El título de este post es obvio sólo para Matt, mi franco-compañero de piso. No voy a explicaros el porqué puesto que sería una historia muy larga que no haría sino incrementar la mediocridad de este post, que ya de por si está destinado a ser terriblemente malo (apuesto a que ya lo estáis sintiendo).

En fin; ayer sábado noche nos dispusimos a salir por ahí por donde siempre. Noté que nadie vino a buscarme. Me parece bien. Había suficientes desconocidos alrededor como para ir haciendo amigos y conocer gente a la que preferirías no conocer. Con todo no logré encontrar a ChicaConcierto. Paciencia, que Barcelona es muy grande (si bien no sé quién me infundó el temor de que en realidad la chica en cuestión no fuera de Barcelona y sólo hubiera venido por el concierto, que es algo que de hecho hizo bastante gente - Oh Mon Dieu).
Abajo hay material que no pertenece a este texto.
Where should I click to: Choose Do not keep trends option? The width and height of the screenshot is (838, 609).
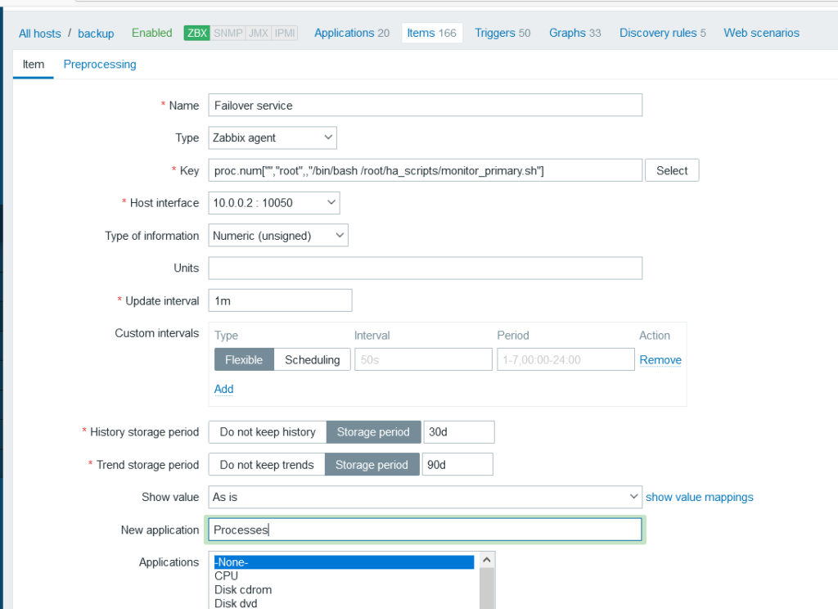267,465
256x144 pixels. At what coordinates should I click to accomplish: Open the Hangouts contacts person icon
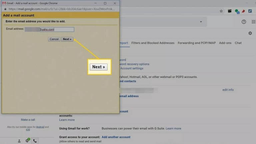pos(19,141)
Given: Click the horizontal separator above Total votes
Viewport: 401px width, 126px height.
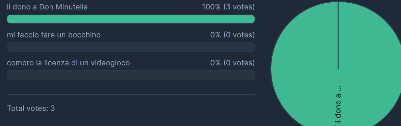Looking at the screenshot, I should (x=131, y=94).
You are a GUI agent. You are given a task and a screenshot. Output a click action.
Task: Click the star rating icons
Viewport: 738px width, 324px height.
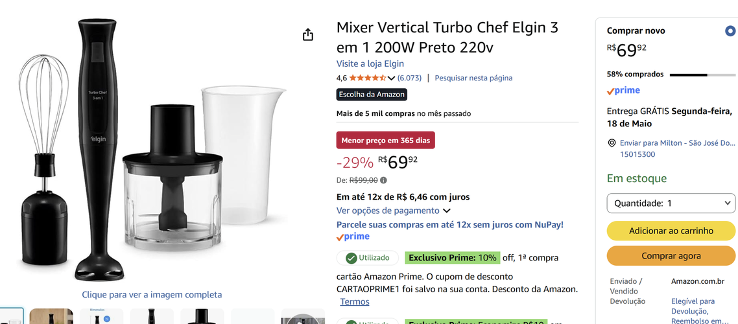coord(368,78)
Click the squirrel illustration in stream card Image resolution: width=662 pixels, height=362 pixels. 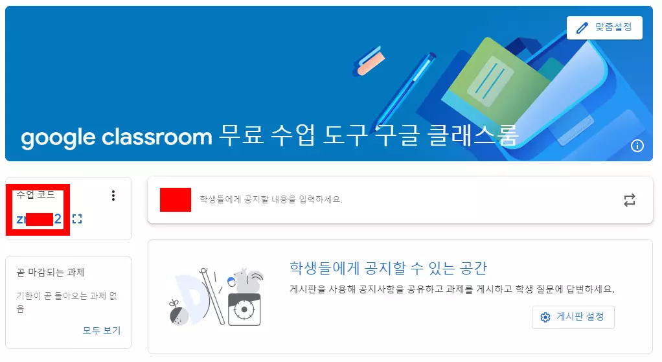point(248,280)
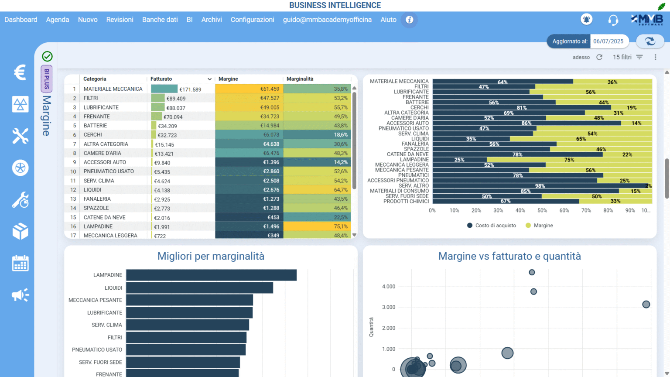This screenshot has width=670, height=377.
Task: Open the Fatturato column sort arrow
Action: [209, 79]
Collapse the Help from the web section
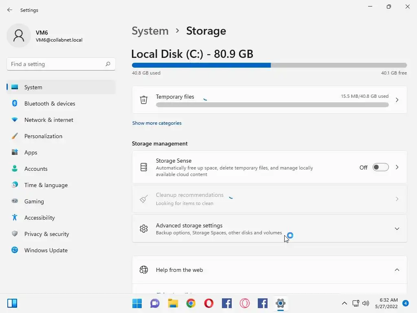The height and width of the screenshot is (313, 417). [x=397, y=270]
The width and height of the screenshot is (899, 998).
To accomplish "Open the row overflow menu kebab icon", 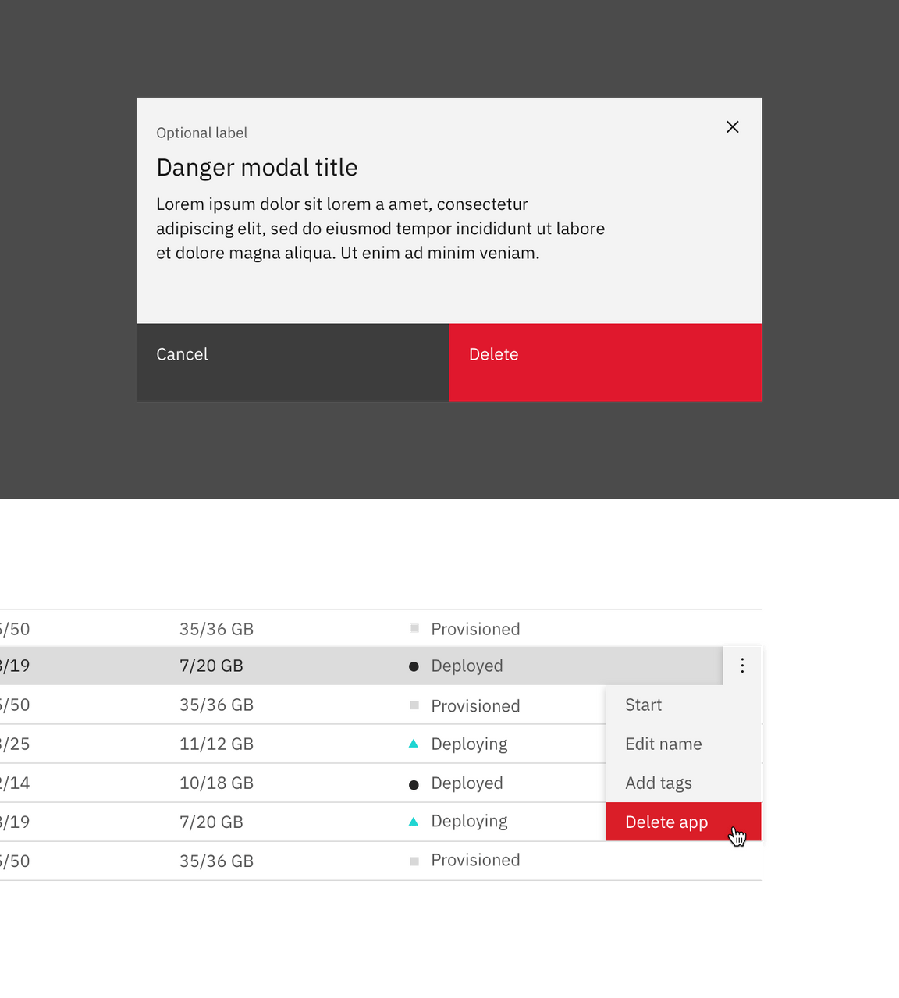I will pyautogui.click(x=741, y=665).

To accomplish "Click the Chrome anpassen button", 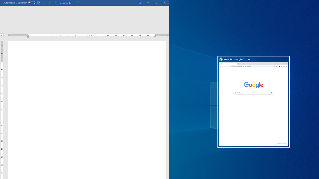I will click(x=281, y=144).
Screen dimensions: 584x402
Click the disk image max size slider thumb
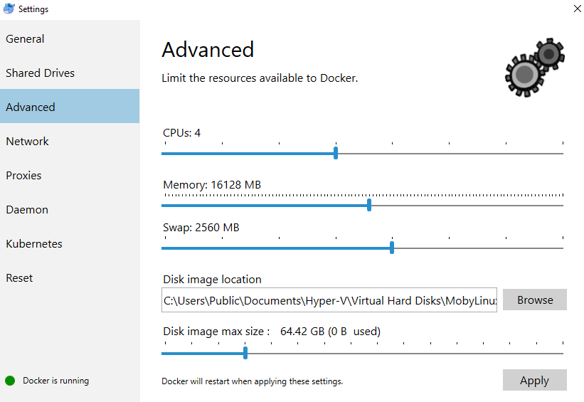click(245, 353)
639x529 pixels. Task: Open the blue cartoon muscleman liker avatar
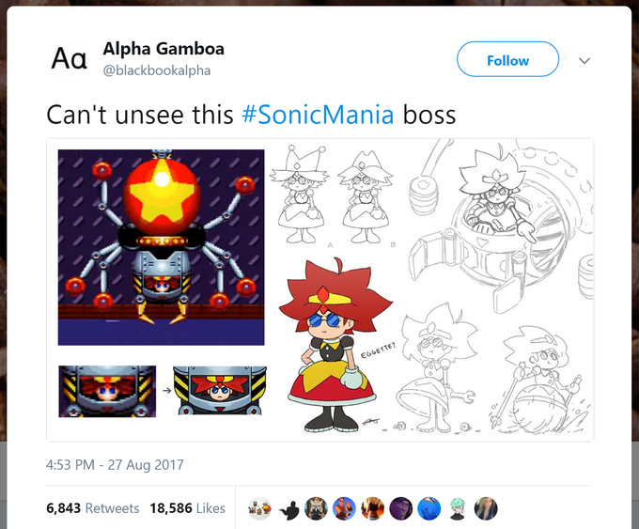344,508
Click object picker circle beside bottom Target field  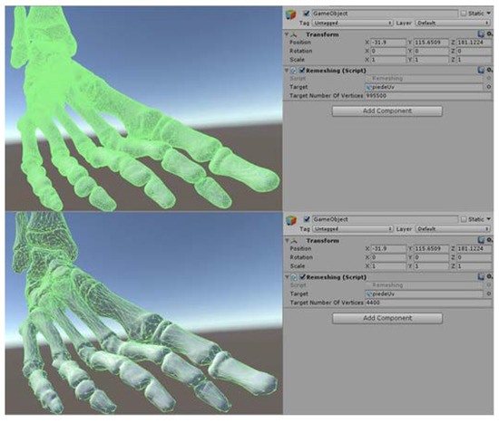(x=489, y=293)
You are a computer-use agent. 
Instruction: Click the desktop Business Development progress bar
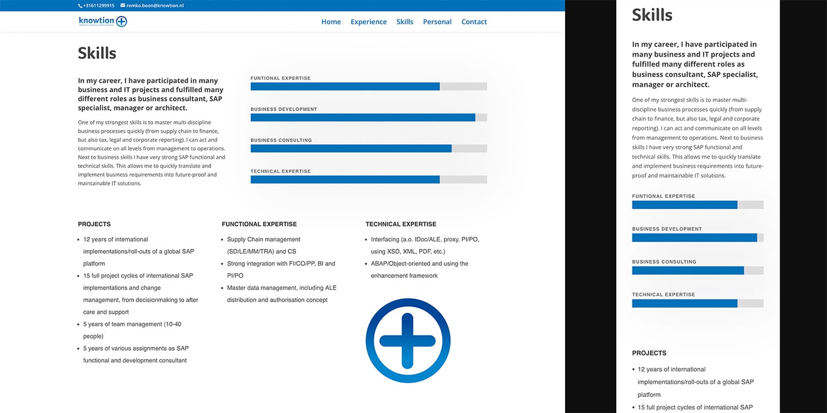(368, 117)
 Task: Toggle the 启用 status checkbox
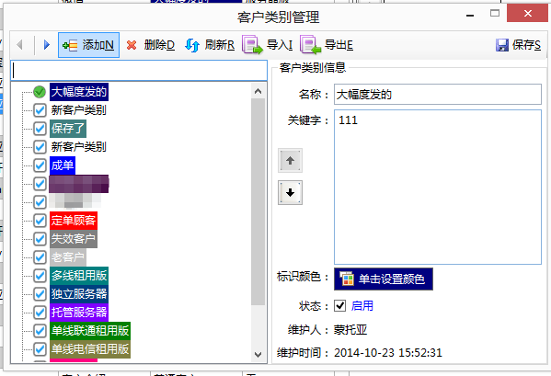339,305
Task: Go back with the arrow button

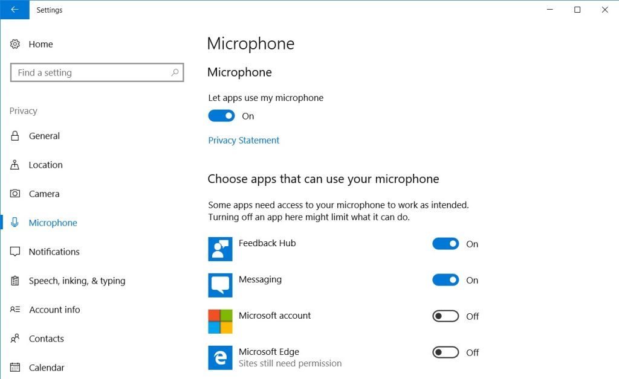Action: 14,10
Escaneando el panorama, allá hacia las cuatro y media largas de la madrugada advertí una perturbación en la uniformidad que fue causante de una conversación con Neurona:

Neurona: "es guapa"

Kazz:"estoy de acuerdo"

Neurona: "es emo"

Kazz: "¿es emo? no fastidies..."

Neurona: "I know, I know. Las emos no nos sirven..."

[aquí sucede serie de eventos no relacionados]
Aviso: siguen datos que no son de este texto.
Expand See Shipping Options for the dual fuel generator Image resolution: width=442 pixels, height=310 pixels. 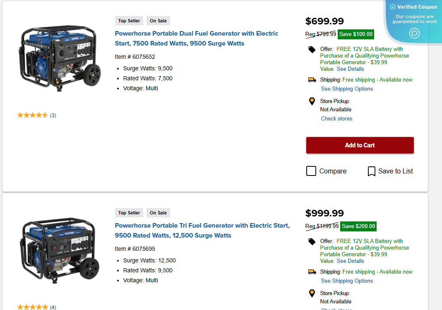click(x=347, y=89)
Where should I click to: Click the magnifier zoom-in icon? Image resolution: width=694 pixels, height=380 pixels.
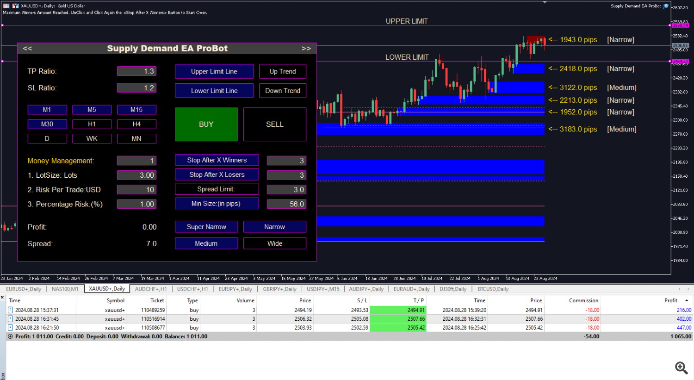[x=681, y=368]
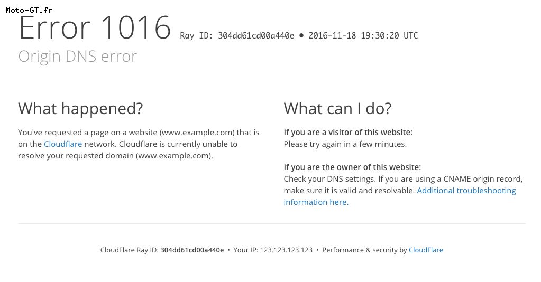Click the Moto-GT.fr watermark label
The width and height of the screenshot is (541, 282).
coord(29,10)
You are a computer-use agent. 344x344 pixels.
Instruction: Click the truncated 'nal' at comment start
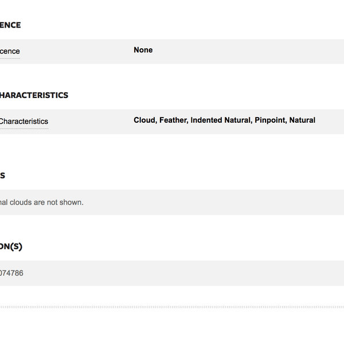(x=4, y=202)
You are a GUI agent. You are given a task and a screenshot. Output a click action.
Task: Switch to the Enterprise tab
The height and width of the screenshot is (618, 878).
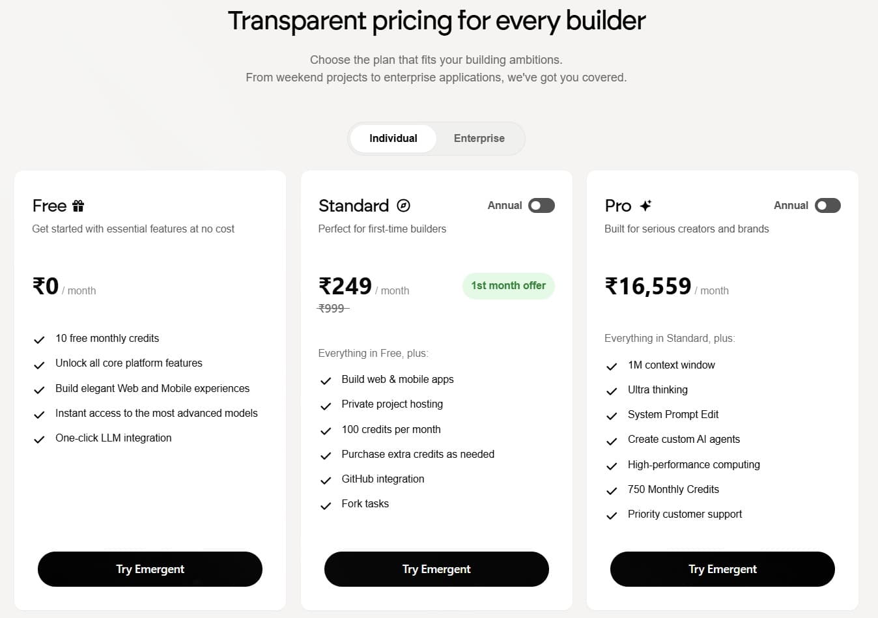pos(479,138)
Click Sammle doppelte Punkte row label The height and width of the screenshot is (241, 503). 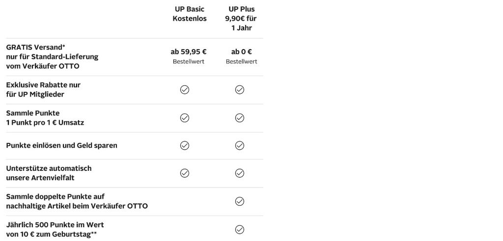click(x=77, y=201)
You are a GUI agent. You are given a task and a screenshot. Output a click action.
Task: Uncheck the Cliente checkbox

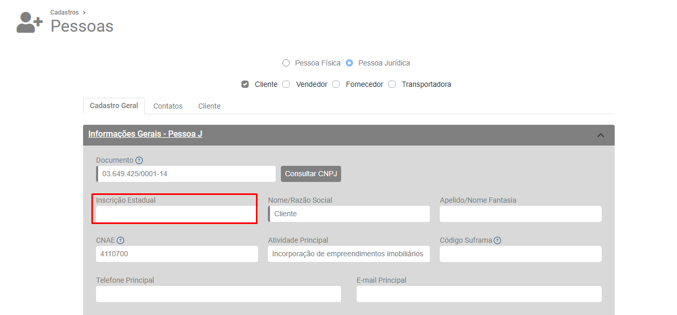point(245,84)
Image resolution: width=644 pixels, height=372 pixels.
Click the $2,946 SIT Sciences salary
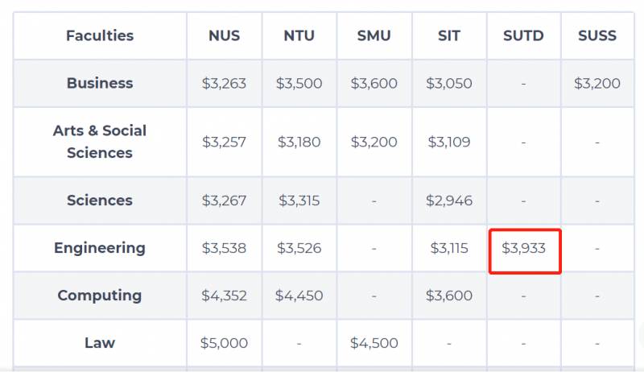448,200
Kazz: Ese tío lleva la misma camiseta que yo. Debe morir.
[Victor se gira a echar un vistazo]

Kazz: Deberías matarlo in situ. O alternativamente puedes conseguir que esa chica [refiriéndose al sujeto de la observación anterior] se meta en mi cama.

Victor: Es amiga mía, ¿te la presento?

Neurona: Mmmm... No.

Victor: Se llama XXX [pero no es el mismo que el de gEMA!]
Neurona y Kazz: xDDDDD

Básicamente. Las conversadciones de madrugada con un nivel de alcohol en sangre aceptable pero no recomendado a conductores no dan para mucho más. Aunque a días salen por la rama filosófica y casi podríamos escribir un tratado de felicidad watéverista.
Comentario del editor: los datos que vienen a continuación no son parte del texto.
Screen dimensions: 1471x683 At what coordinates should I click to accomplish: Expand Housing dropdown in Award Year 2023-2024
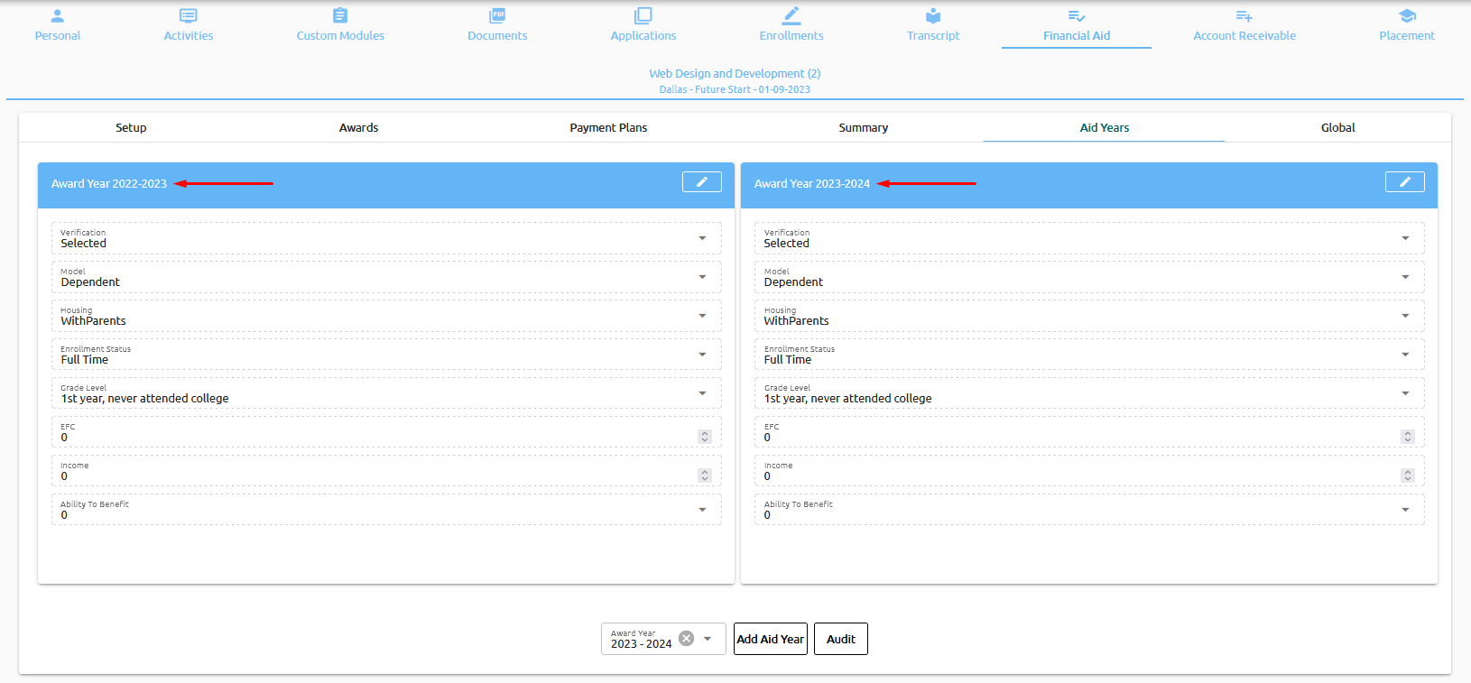point(1405,316)
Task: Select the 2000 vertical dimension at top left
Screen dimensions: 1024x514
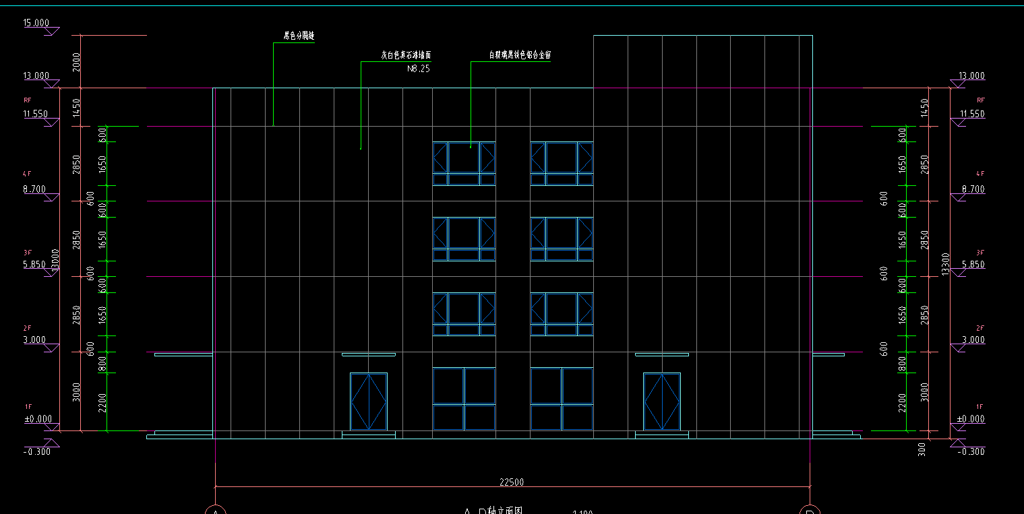Action: pyautogui.click(x=76, y=61)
En fin, que logramos volver a casa previo coger el metro (donde por cierto había una chica que tomaba el viento - un día de estos os lo explico) habiendo cantado la única frase que nos sabíamos de la canción "The Pretender " de Foo Fighters, que viene a ser "I'm not like the others" unas cuatrocientas veces aproximádamente.

Y hoy, domingo. Vagos al poder. Series, messenger, sofa-ing, y wok casero para cenar. Con roquefort. Últimamente le encuentro más utilidades al roquefort que mi abuela al vinagre. Amazing.

En fin, mañana, primera semana completa de Diciembre, que ha sido históricamente una semana para liarla tremendamente. Y se prevén tormentas y rallos y centellas. Cien por cien amable.

Nada más por ahora. Sed malos, y actualizad mucho que si no no tengo qué leer en los ratos libres.